Stuttgart-based U.S. Army Europe said it was “continuing with our previous guidance of a 14-day quarantine after a visit or permanent change of station from a high-risk area, regardless of testing negative for COVID,” even as several German government ministries’ websites said that quarantine had been shortened from 14 days to 10 as of Monday.

“This can be further shortened if a coronavirus test administered five days after arrival, at the earliest, is negative,” said Doris Berve-Schucht, a spokeswoman for the health ministry.

Officials at U.S. Army Garrison Wiesbaden confirmed in a virtual town hall meeting Tuesday that the quarantine period would remain at 14 days, in spite of the German changes.

Personnel making PCS moves to Ramstein Air Base from a high-risk area are also required to quarantine for 14 days, but those over the age of 18 can test out after five days, said a memorandum released last month, which 86th Air Lift Wing spokesman Killian Bluemlein said was still in force.

Those returning to Air Force units in the Kaiserslautern area from temporary duty travel can also test out of quarantine after five days, meaning “on day six or later,” the memorandum says. Personnel and their families returning from unofficial travel or leave will only have the option of being tested after 10 days in quarantine, it said.

Germany is one of several countries in Europe, including Estonia, Italy and the Netherlands, that have reduced quarantine durations from two weeks to 10 days.

The U.S. Centers for Disease Control and Prevention “has not changed its recommendation or guidance on a 14-day quarantine for those exposed to confirmed cases of COVID-19 or who have recently traveled to places with widespread transmission of the virus that causes COVID-19,” CDC spokeswoman Belsie Gonzalez told Stars and Stripes by email.

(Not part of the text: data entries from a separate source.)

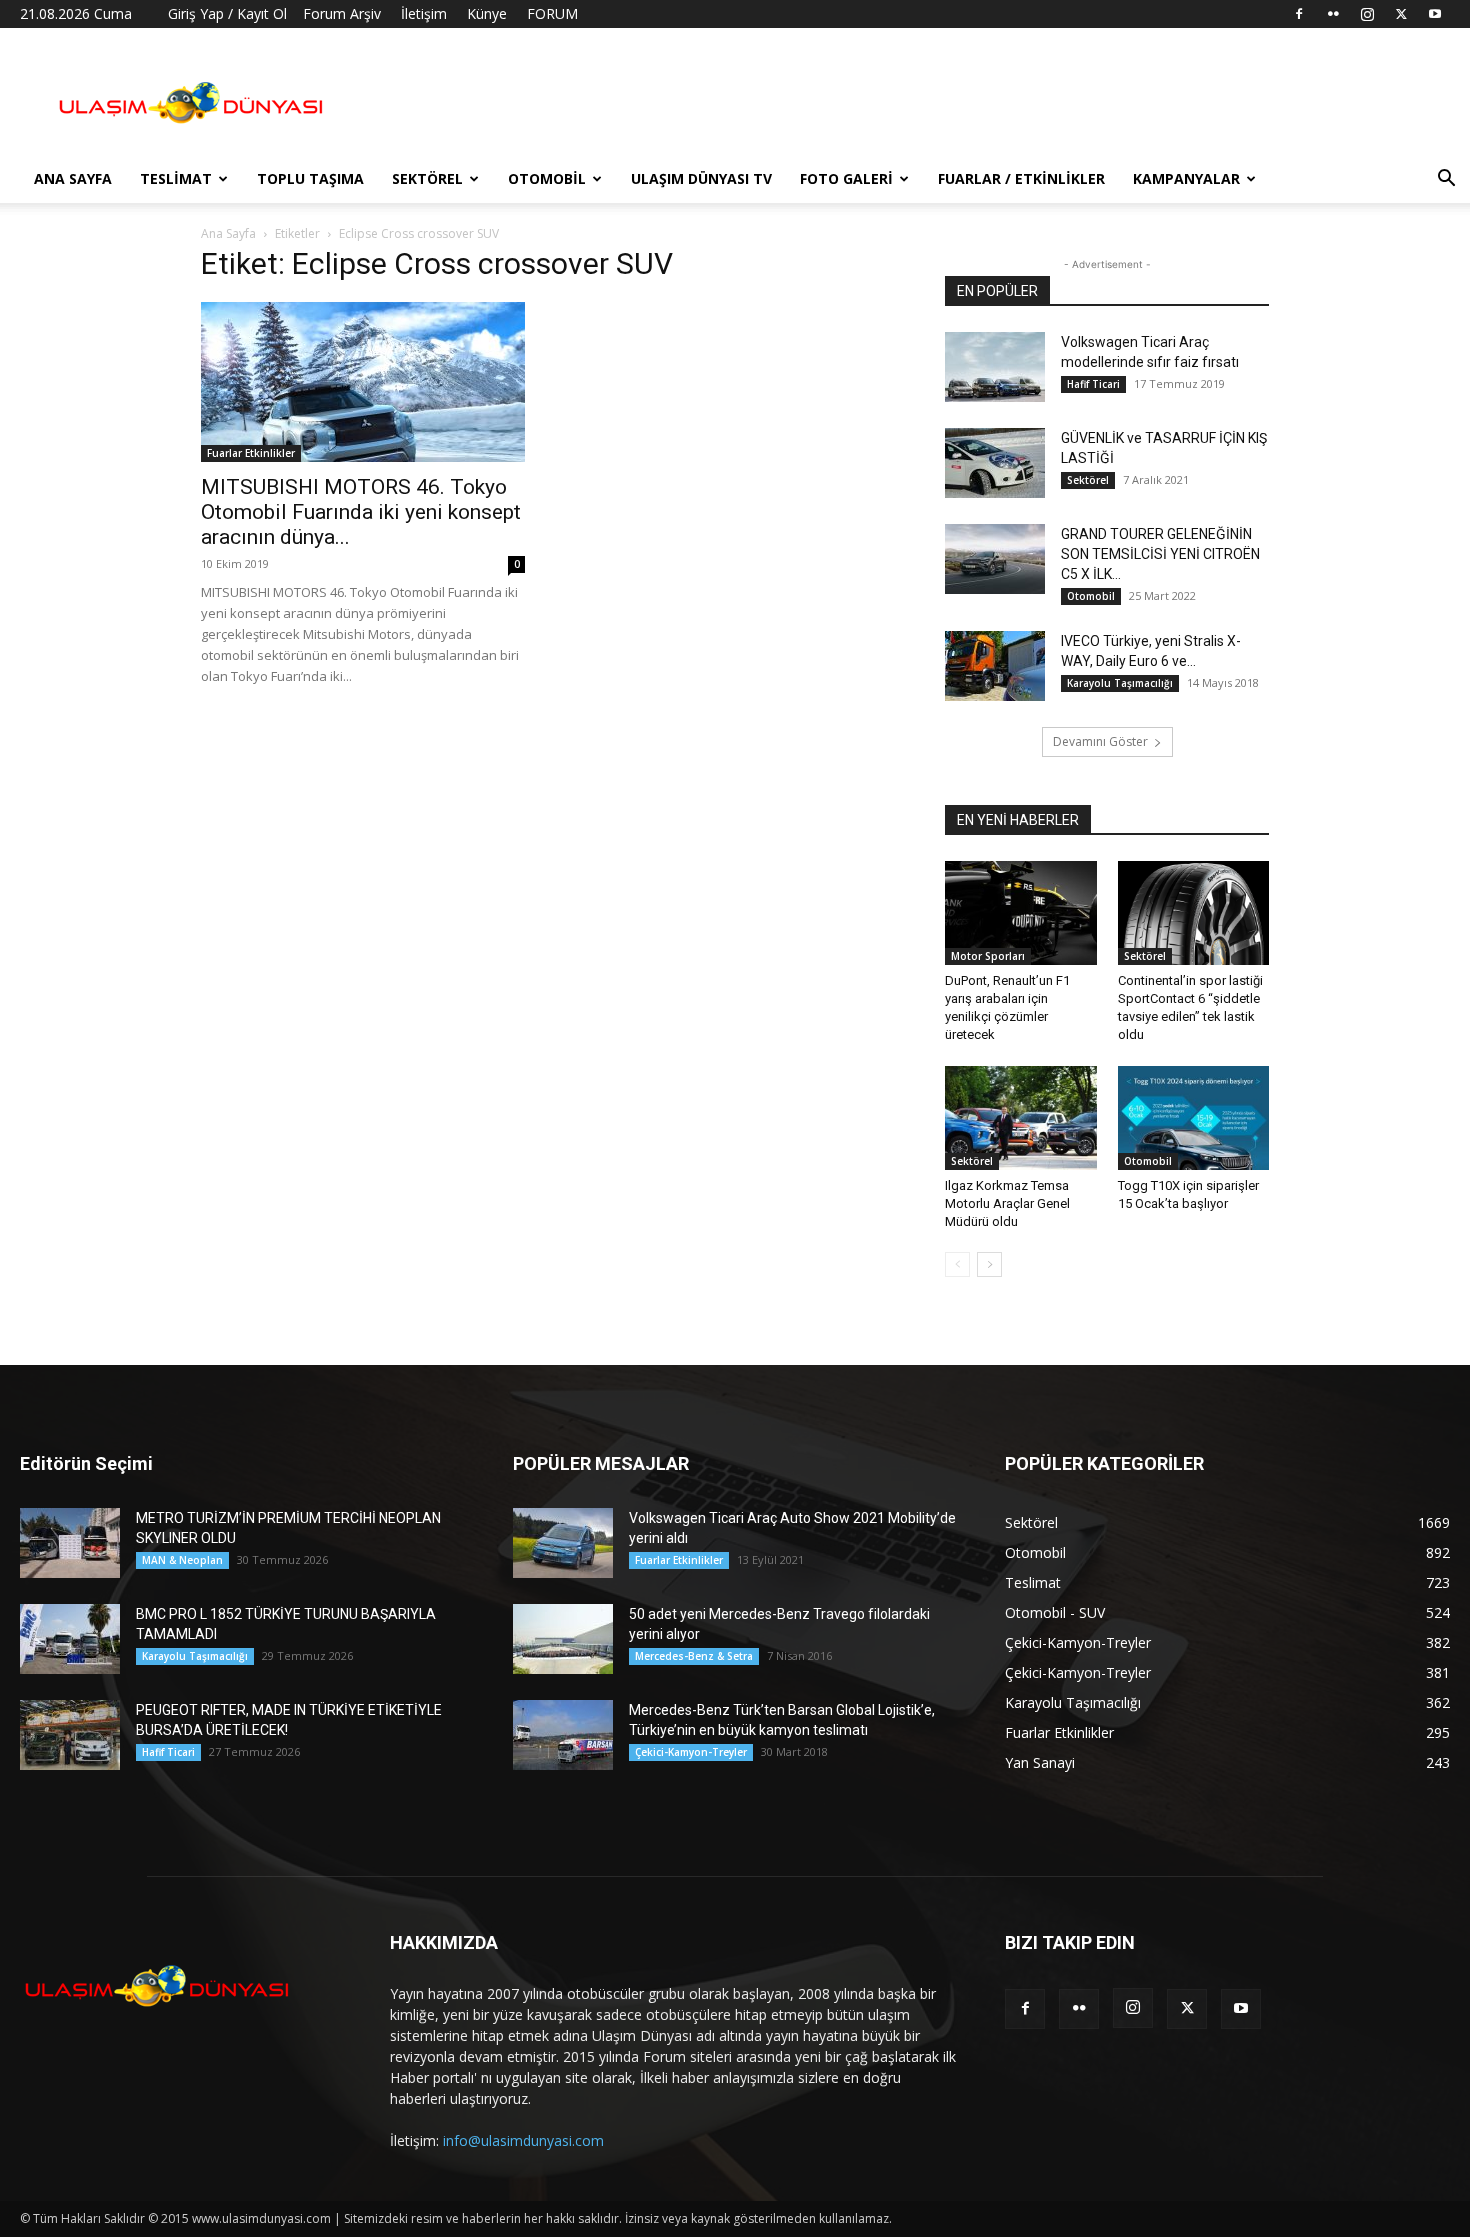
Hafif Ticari (1093, 384)
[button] (1446, 180)
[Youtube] (1435, 14)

The quarantine changes in Germany – and the military sticking to the existing guidelines – came as a partial lockdown, which has seen restaurants and bars close except for takeout, and bans on large gatherings and hotel stays for leisure purposes, appeared to be slowing the spread of the virus, which began to resurge in the country and the rest of Europe in September.

Eighteen new cases per 100,000 inhabitants were recorded in Germany over the week ending Tuesday, compared with 37 per 100,000 last week, when the lockdown began, and 99 per 100,000 in the final week of October, Die Zeit newspaper wrote, saying Germany was “flattening the curve.” Germany’s public health agency, the Robert Koch Institute, declined to comment on the analysis, which was based on RKI data.

In contrast, the U.S recorded more than 100,000 new cases of the virus every day for the past week and on Wednesday exceeded 10 million total cases.

Most Americans are still barred from entering Germany, although exceptions are made for residents, including service members, births, weddings, funerals or family emergencies.

The authorities are expected to lift entry restrictions on at least one group of Americans in time for the Christmas holidays.